Außenseiter im US-Basketball-Finale: Arbeiter aus Miami

Miami Heat steht völlig überraschend in den NBA-Finals gegen die Denver Nuggets. Das hat viel mit dem Ausnahmespieler Jimmy Butler zu tun.

Portrait von Jimmy Butler

US-Nationalspieler Jimmy Butler Foto: Wilfredo Lee/ap

Sport kann grausam sein. Da spielt man wie die Boston Celtics katastrophal, verliert die ersten drei Spiele sang- und klanglos gegen die Miami Heat, gewinnt die nächsten drei Spiele und steht davor, Geschichte zu schreiben. Denn noch nie hat jemand ein 0:3 in einen Erfolg verwandelt – nur, um im siebten und entscheidenden Spiel wieder eine fürchterliche Leistung abzuliefern. 84:103 gingen die Celtics, der Rekordmeister der NBA, unter gegen den krassen Außenseiter aus Miami, der nun ab Donnerstag im Finale gegen die Denver Nuggets um den Titel spielen darf.

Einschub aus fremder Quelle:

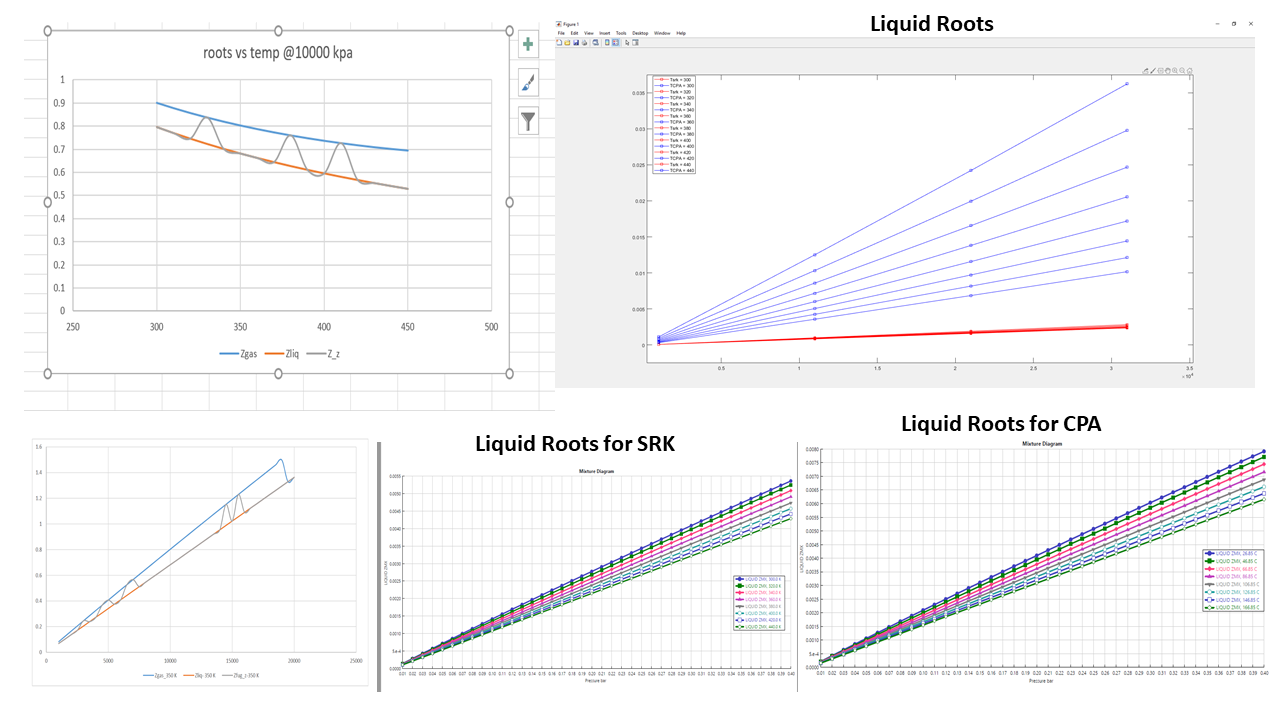This screenshot has height=720, width=1280.
Task: Toggle the Insert Legend toolbar icon
Action: [x=616, y=43]
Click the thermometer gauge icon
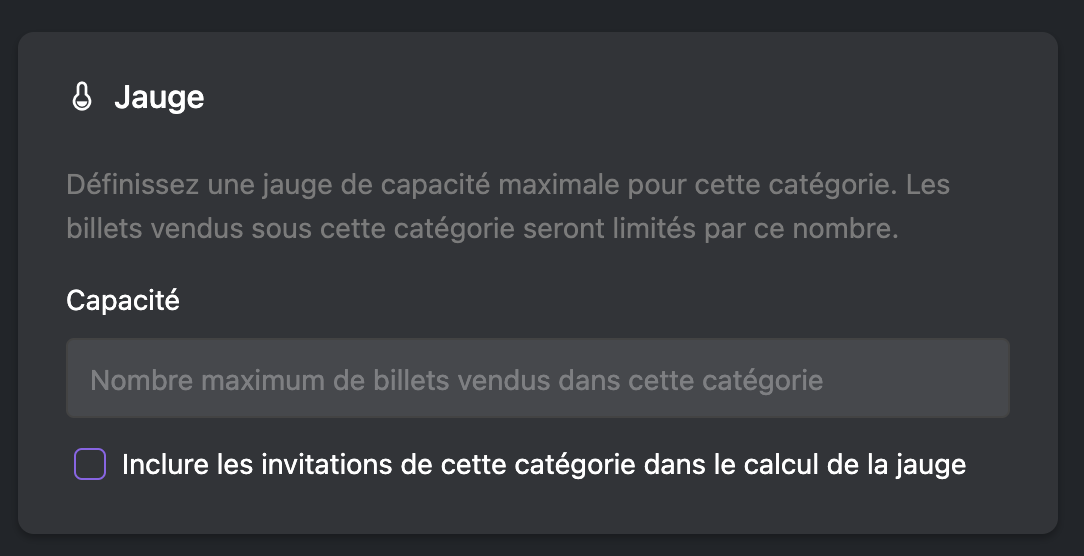Viewport: 1084px width, 556px height. 82,97

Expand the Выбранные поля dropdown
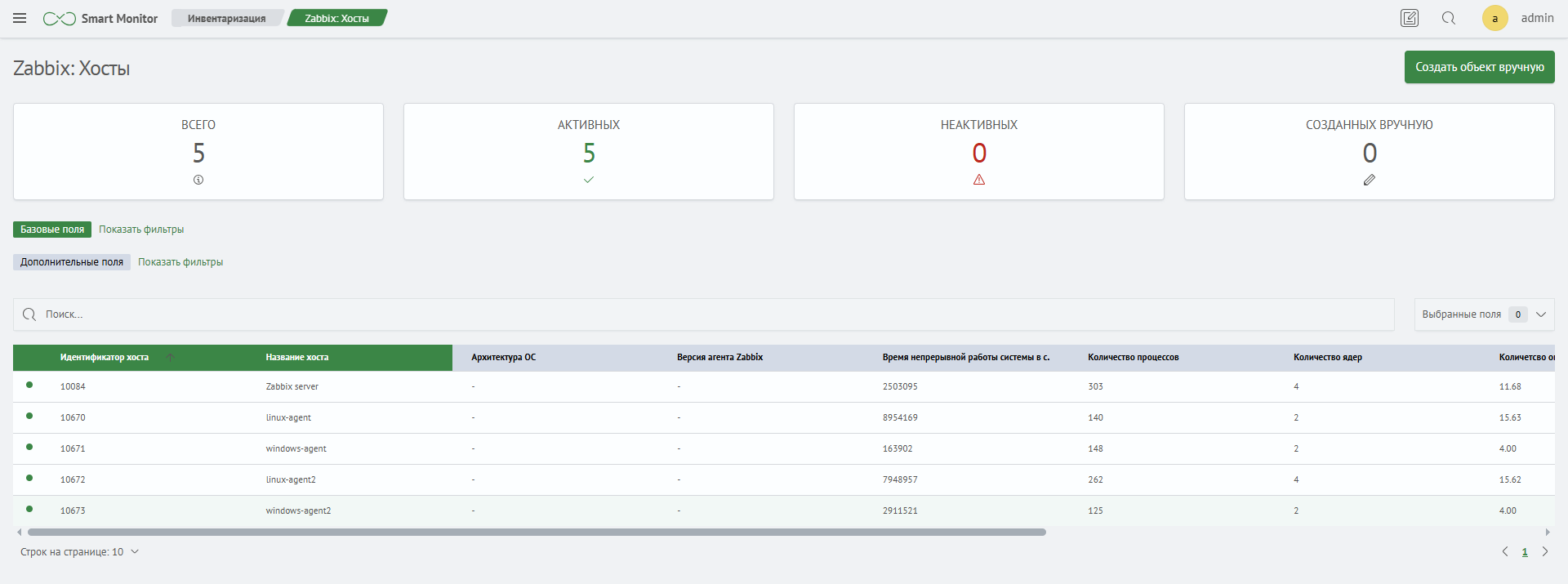click(x=1540, y=314)
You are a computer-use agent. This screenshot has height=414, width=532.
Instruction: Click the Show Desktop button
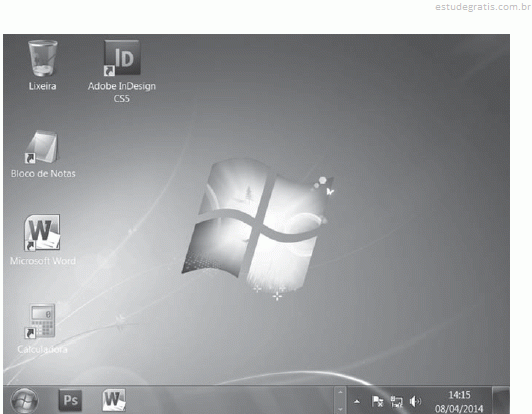point(500,400)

Das ist vor allem der Verdienst von Jimmy Butler. Der 33-jährige US-Nationalspieler ist vielleicht der unwahrscheinlichste Superstar der NBA. Er ist mit seinen 2,01 Metern nicht allzu imposant, er ist kein irrsinnig guter Schütze, kein überragender Vorbereiter. Er macht nichts außergewöhnlich gut, aber sehr vieles sehr gut. Was ihn vor allem auszeichnet, ist ein an Starrsinn grenzender Glaube an sich selbst und ein übersteigerter Ehrgeiz, mit dem er im Laufe seiner Karriere immer wieder aneckte. Oder, wie er es selbst nach Spiel sieben formulierte: „Ich bin einfach selbstbewusst.“

Wie unerschütterlich dieses Selbstbewusstsein ist, demonstrierte Butler gegen die Celtics mit dem viel talentierteren Kader. Zudem musste Miami auf einen ihrer besten Spieler, den verletzten Tyler Hero, verzichten. Überraschend gewannen die Heat trotzdem die ersten drei Spiele, nur um Spiel Nummer vier zu verlieren. Trotzig ließ Butler wissen, dass man im nächsten Spiel den Sack zumachen werde.

Eine Prophezeiung, die er nach jeder weiteren Niederlage mantraartig wiederholte – bis er im siebten Spiel doch noch recht behielt und mit 28 Punkten erfolgreichster Korbjäger auf dem Platz war. „Einen Spieler, an dem man sich aufrichten kann, gerade in den Momenten der Wahrheit“, versuchte sich sein Trainer Eric Spoelstra an einer Erklärung. „Er gibt den anderen ein unglaubliches Selbstbewusstsein.“

Ständiger Unruhestifter

Mit diesem Selbstbewusstsein und Ehrgeiz gehen allerdings Ansprüche an seine Teamkollegen, Trainer und Klub einher, mit denen sich Butler nicht immer und überall beliebt gemacht hat. All seine bisherigen NBA-Stationen, die Chicago Bulls, Minnesota Timberwolves und Philadelphia 76ers, verließ der in Texas aufgewachsene Country-Musik-Fan im Unfrieden, weil er sich mit allen anlegt, die seiner Meinung nach Basketball nicht so ernst nehmen wie er. Außerdem hat er ein loses Mundwerk, ist cholerisch und schreckt vor Handgreiflichkeiten nicht zurück: Superstar ­LeBron James ist beileibe nicht der Einzige, mit dem Butler schon aneinander geraten ist.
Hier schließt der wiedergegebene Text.